No — the IN PRINCIPLE availability of the experiments. That is to say, imagine people 1 million years in the future with extraordinary technology that lies far beyond anything you and I could imagine; for any experiment they could ever do in the FUTURE, the corresponding calculation in quantum field theory is knowable TODAY — in principle. It may not be known in practice. But the difference between known TODAY and knowable TODAY should be clear; knowable TODAY means there is every reason to expect it WILL be known in the future, while unknowable TODAY means it can never, in principle, be known.

And this applies to imaginary worlds described by quantum field theory as well as the real one.

Please think carefully about this before you shoot off a reply. You’re not being logical.

Then the IN PRINCIPLE UN – availability of experiment even in ten million years is the limit for being knowable.

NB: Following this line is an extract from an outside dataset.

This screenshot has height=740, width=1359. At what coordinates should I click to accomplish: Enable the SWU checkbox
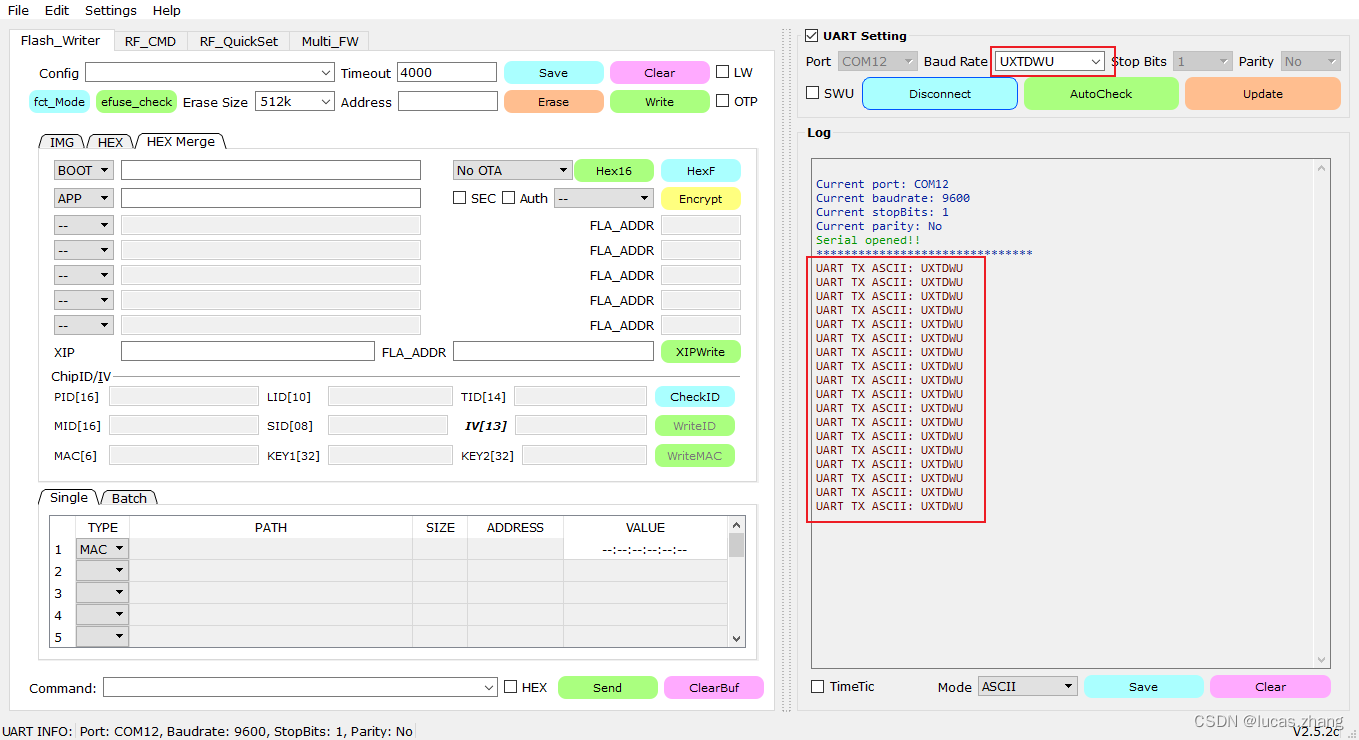[x=812, y=93]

My point is : the unknowable is a fact of being limited .

You don’t have any idea how long the universe will last, and you’re confusing yourself just the same way Zeno did with his paradox and others do with trying to count the number of angels on the head of a pin. You can go discuss this with philosophers; as a physicist I won’t discuss this further.

Let me give you an example of the unknowable today ; it can never be known in principle how I feel in any particular situation …..All subjective sensations and feelings are unknowable to the outsider in principle , remember my friend , physics is not the totality of being , physics is but a measurable –with limits– aspects of the phenomenal.

This is *exactly* as I understood your initial question; and in this precise sense, everything about a quantum field theory that corresponds to anything that could possibly, ever, in any imaginable time or place, be measured is KNOWABLE. I answered your question the first time, but you weren’t listening. No more on this, please, or I’ll start deleting your comments.

Matt: Nice article.Questions: (1) What is the motivation behind introducing no of quarks beyond 6? Is there any success at all?

(2) I thought the reason to introduce left and right quarks was parity violation in weak interaction. Is this needed in strong interaction

studies by themselves? Can you give a review reference to this stuff? Thanks.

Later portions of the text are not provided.